(Extracted text)
⟨

# 16\32Ch Seq, AtmosFX, Total FX or Holograms



## gigalights (Oct 19, 2015)

Hello all. this may seem like a strange request but here it goes. I have been running a charity drive during my Halloween and Christmas shows for years. LOR sequences, Blowups, Blow-molds, 50,000+ lights, tons of homemade gizmos and a 120" movie screen. Long story short, I lost half of my digital effects and sequences during my last move. The external drive vanished*faster than a crooked*politicians approval rating. LOL who am I kidding, they are all crooks!! So I am reaching out to my fellow decorating fanatics for a helping hand. I am in need of 32Ch or 16Ch sequences and and AtmosFx Halloween and or Christmas digital projection video's I can get. I had every one AtmosFx*and Total FX put out. I also had a ton of various other digital effects. Any help would be appreciated as I want to keep my charity drive going. Over the past 7 years we have raised well over $20,000 dollars for various local charities. I want to keep the spirit of giving alive in my community and keep my charity moving full steam ahead. %100 of the donations go to the selected charity. My family pays for all of the related costs of running the show. Any help would be MUCH appreciated.*

Thank you

God Belss

Brian

PS: IF anyone knows of someone selling LOR boxes at a cheap price please let me know. Another casualty of the move. My spare box got DROPPED!!* Was a sad day!


----------



## ozaz (Apr 26, 2016)

for LOR sequences the best place to get them is on the LOR forum


----------



## debbiedowner67 (Sep 13, 2015)

I lost my Atmos FX projections when my computer crapped out. I emailed them and explained the situation. They seen I had purchased them and resent me the link to download them again. 

Atmos is great and I will never purchase from anyone else.


----------

⟩

(Task A) According to the forum thread, how much money has the charity drive raised over the past seven years?

(Material provided)
⟨

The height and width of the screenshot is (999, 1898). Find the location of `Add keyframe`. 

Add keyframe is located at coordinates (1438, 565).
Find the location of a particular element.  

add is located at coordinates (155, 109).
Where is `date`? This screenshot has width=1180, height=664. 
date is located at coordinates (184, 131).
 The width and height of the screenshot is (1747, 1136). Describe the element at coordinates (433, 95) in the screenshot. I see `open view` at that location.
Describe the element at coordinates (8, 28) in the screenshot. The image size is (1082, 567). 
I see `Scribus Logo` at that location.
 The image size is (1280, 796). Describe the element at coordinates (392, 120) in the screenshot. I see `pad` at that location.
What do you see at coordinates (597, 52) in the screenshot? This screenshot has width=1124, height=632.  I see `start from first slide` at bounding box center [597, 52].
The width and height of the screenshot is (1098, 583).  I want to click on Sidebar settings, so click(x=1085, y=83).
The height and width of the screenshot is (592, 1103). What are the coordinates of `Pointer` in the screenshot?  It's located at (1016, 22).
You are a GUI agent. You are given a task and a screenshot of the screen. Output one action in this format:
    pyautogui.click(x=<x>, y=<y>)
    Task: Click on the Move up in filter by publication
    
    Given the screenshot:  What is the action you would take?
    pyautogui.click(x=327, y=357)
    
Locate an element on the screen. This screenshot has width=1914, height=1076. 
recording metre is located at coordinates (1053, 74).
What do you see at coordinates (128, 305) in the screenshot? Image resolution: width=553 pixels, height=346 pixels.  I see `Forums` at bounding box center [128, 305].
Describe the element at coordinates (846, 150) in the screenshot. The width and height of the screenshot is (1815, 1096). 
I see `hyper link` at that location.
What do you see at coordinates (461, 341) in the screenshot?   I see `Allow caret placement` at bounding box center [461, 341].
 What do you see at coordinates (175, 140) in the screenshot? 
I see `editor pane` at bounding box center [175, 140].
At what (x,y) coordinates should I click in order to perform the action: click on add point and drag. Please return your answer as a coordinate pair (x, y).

⟩

(Task B) Reproduce the listing from its first line through the line containing "add is located at coordinates (155, 109).", replacing every "location" with "position" and leaving everything else unchanged. Return only those lines.

(Exercise result A) Well over $20,000.

(Exercise result B)
The height and width of the screenshot is (999, 1898). Find the position of `Add keyframe`. 

Add keyframe is located at coordinates (1438, 565).
Find the position of a particular element.  

add is located at coordinates (155, 109).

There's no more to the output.